Selection:
Alli O’Connell: More and more corporations are realizing that they need to have impact embedded into their work, whether that’s through traditional ESG reporting requirements or a more comprehensive focus on impact overall. Because of this, there’s a synergy between more corporate, Silicon Valley or tech companies, and people who have skills and on the ground experience in the impact space. That experience allows you to effectively dialogue and build impact strategies with other stakeholders within the company who may not have the background or expertise. At the Autodesk Foundation, we’re very grantee-forward, so having been on the other side of the table as the grantee, someone with experience in impact sector brings a valuable understanding and level of empathy to working with grantees.

At Autodesk, for example, we’ve recently launched a corporate impact strategy, and the Autodesk Foundation has a big role in that. The Autodesk Foundation’s work and strategy is extremely informed by the nonprofits that we work with. They’re the key players that help inform areas such as impact wide metrics for the corporation, and the way we’re looking at how do we do impact measurement and management.

Houde: As you say there’s great synergy there. But one of the things people still worry about in changing sectors is demonstrating they have the right experience. How did you make the connection between your different roles when applying to Autodesk to demonstrate that experience?

O’Connell: For me, I think it was really reflecting on the fact that I’m a quick learner, I’ve adapted to a lot of different environments, I’ve worked overseas in multiple jobs, I’ve worked in nonprofits, in government, and I’ve worked with corporate clients, though I had never on the corporate side.

I also went through a reflection process and considered, what is my unique value? But I have found there wasn’t resistance, there was actually a lot of common ground. Many people in our team on the foundation side have nonprofit experience, too, because that’s what is called for in the work we do.

Houde: And when you hear the word “foundation,” you tend to think kind of a nonprofit. But when it’s got a corporate name like Autodesk in front of it, how does it differ?

O’Connell: I think it looks different at every corporate foundation. For us, we are our own unique entity, a registered private foundation that is funded by Autodesk. Autodesk invests 1 percent of its operating revenues into the Autodesk Foundation. We support design and engineering solutions to the most pressing social and environmental challenges. We currently have a portfolio of about 40 nonprofits and startups who we support with either grants or impact investments.

We use the expertise that is available through our corporate funder Autodesk, whether that’s through connecting networks, talent or technology to amplify and scale the work of the portfolio we invest in. We’re connecting engineers, designers, marketers, everyone who is an Autodesk employee, to helping solve these social and environmental challenges that the nonprofits and startups that we fund are working on.

There are so many compelling stories. And I want to tell them all, but you just can’t. So I have to prioritize by aligning with strategy.

Given problem 1:
Reproduce the passage of the interview between "Houde: As you" and "demonstrate that experience?", inclusive.
Given problem 2:
Revise the stored entries below by replacing "pixels" with "px" wherever it occurs, and leave everything else unchanged. Omit the pictures from your answer.

(Stored entries)
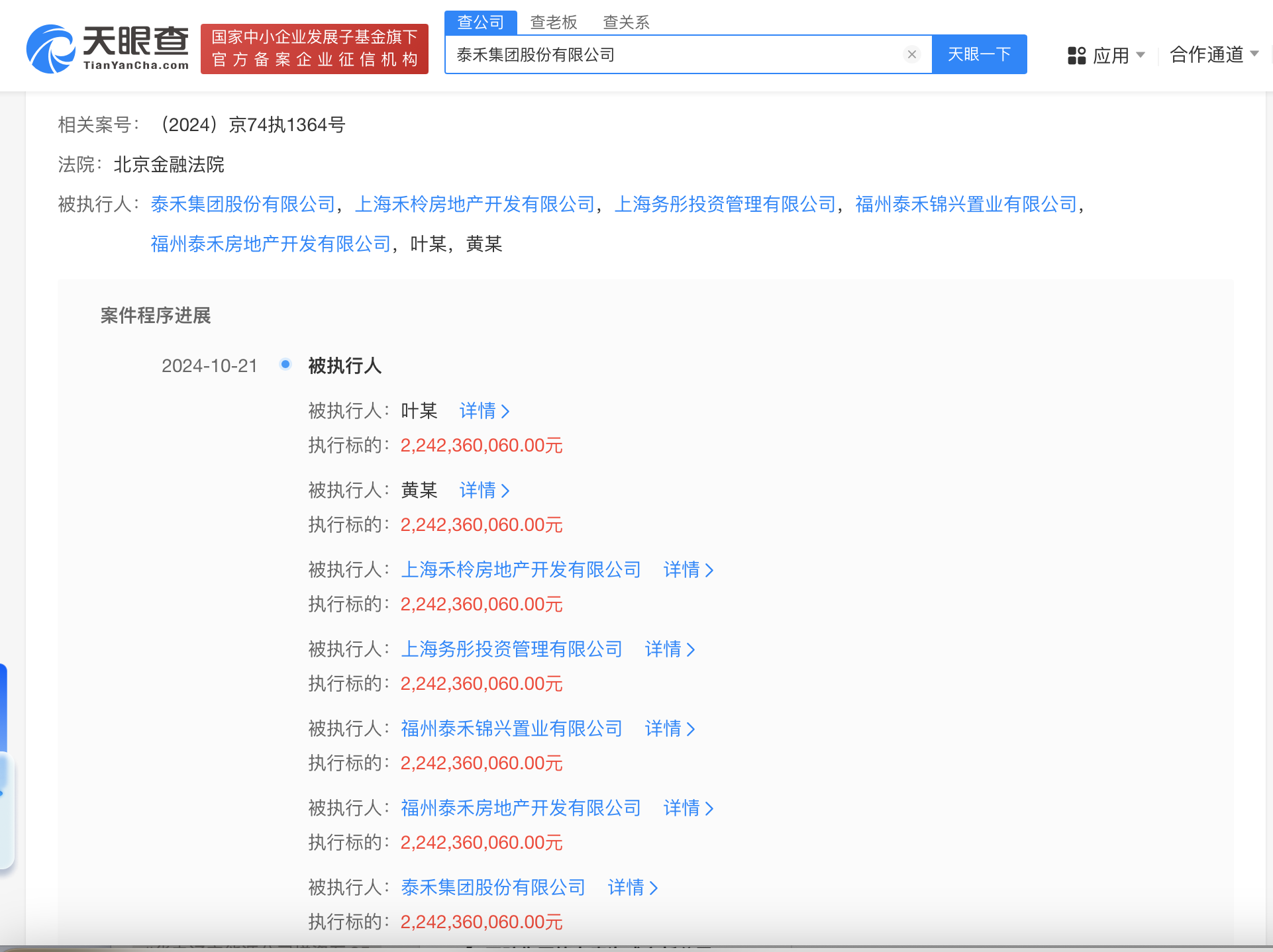The image size is (1273, 952).
Task: Expand the 合作通道 dropdown arrow
Action: (x=1254, y=54)
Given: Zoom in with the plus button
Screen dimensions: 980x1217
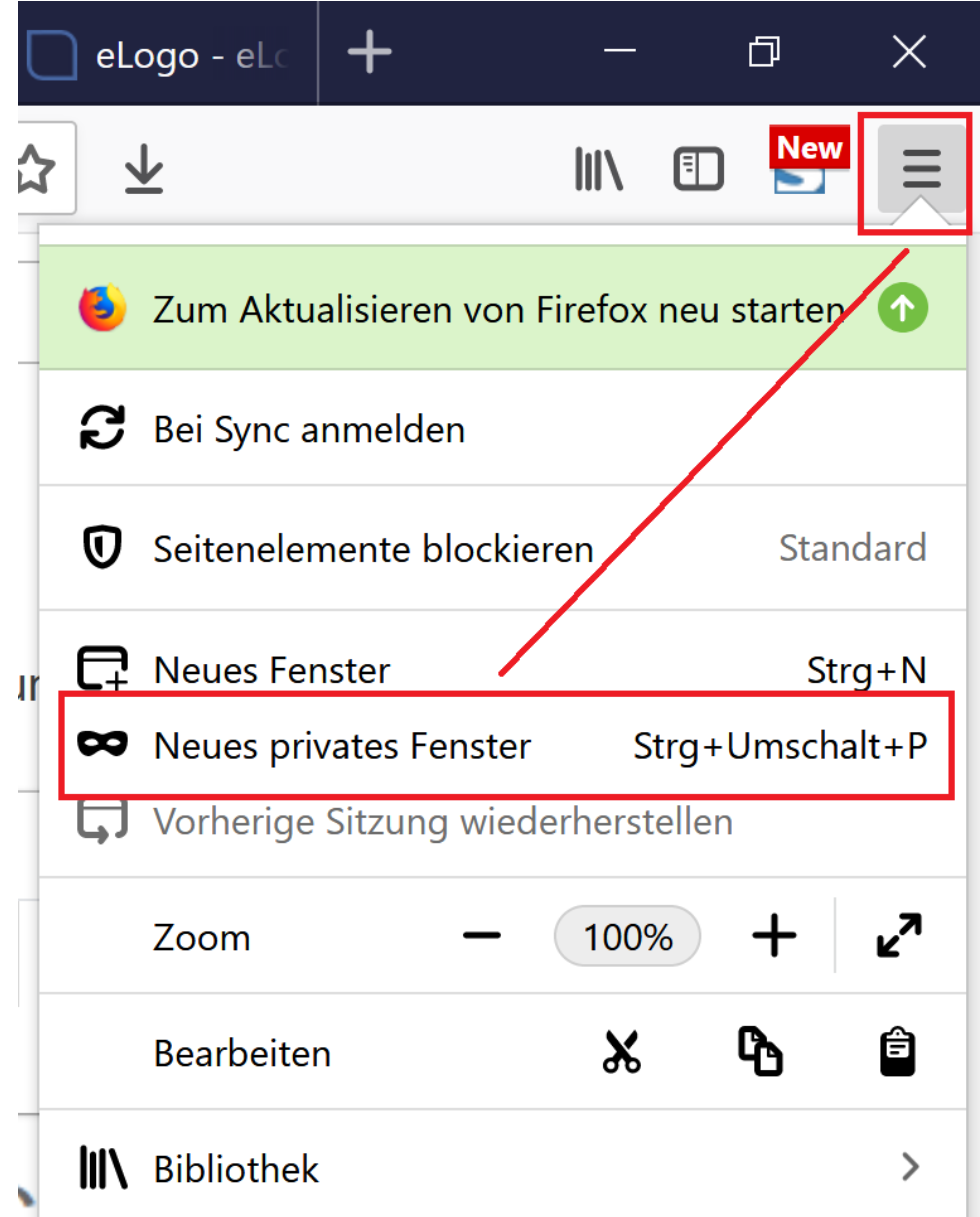Looking at the screenshot, I should tap(774, 937).
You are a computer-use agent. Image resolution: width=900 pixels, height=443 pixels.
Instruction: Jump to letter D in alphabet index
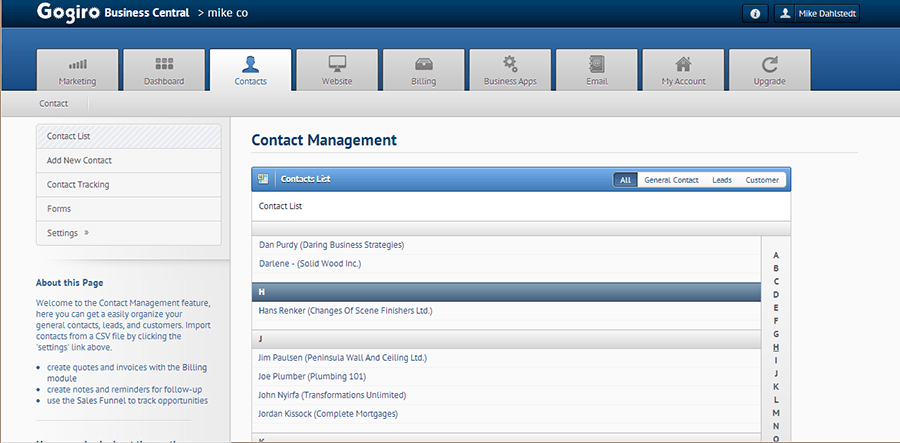(776, 294)
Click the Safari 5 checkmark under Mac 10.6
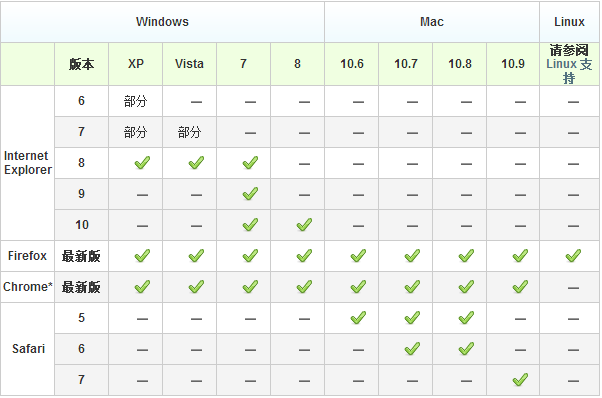 coord(358,318)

Correct response 1:
Houde: As you say there’s great synergy there. But one of the things people still worry about in changing sectors is demonstrating they have the right experience. How did you make the connection between your different roles when applying to Autodesk to demonstrate that experience?

Correct response 2:
The image size is (1273, 952).
Task: Expand the 合作通道 dropdown arrow
Action: (x=1254, y=54)
Given: Zoom in with the plus button
Screen dimensions: 980x1217
Looking at the screenshot, I should tap(774, 937).
You are a computer-use agent. Image resolution: width=900 px, height=443 px.
Instruction: Jump to letter D in alphabet index
(776, 294)
Click the Safari 5 checkmark under Mac 10.6
 coord(358,318)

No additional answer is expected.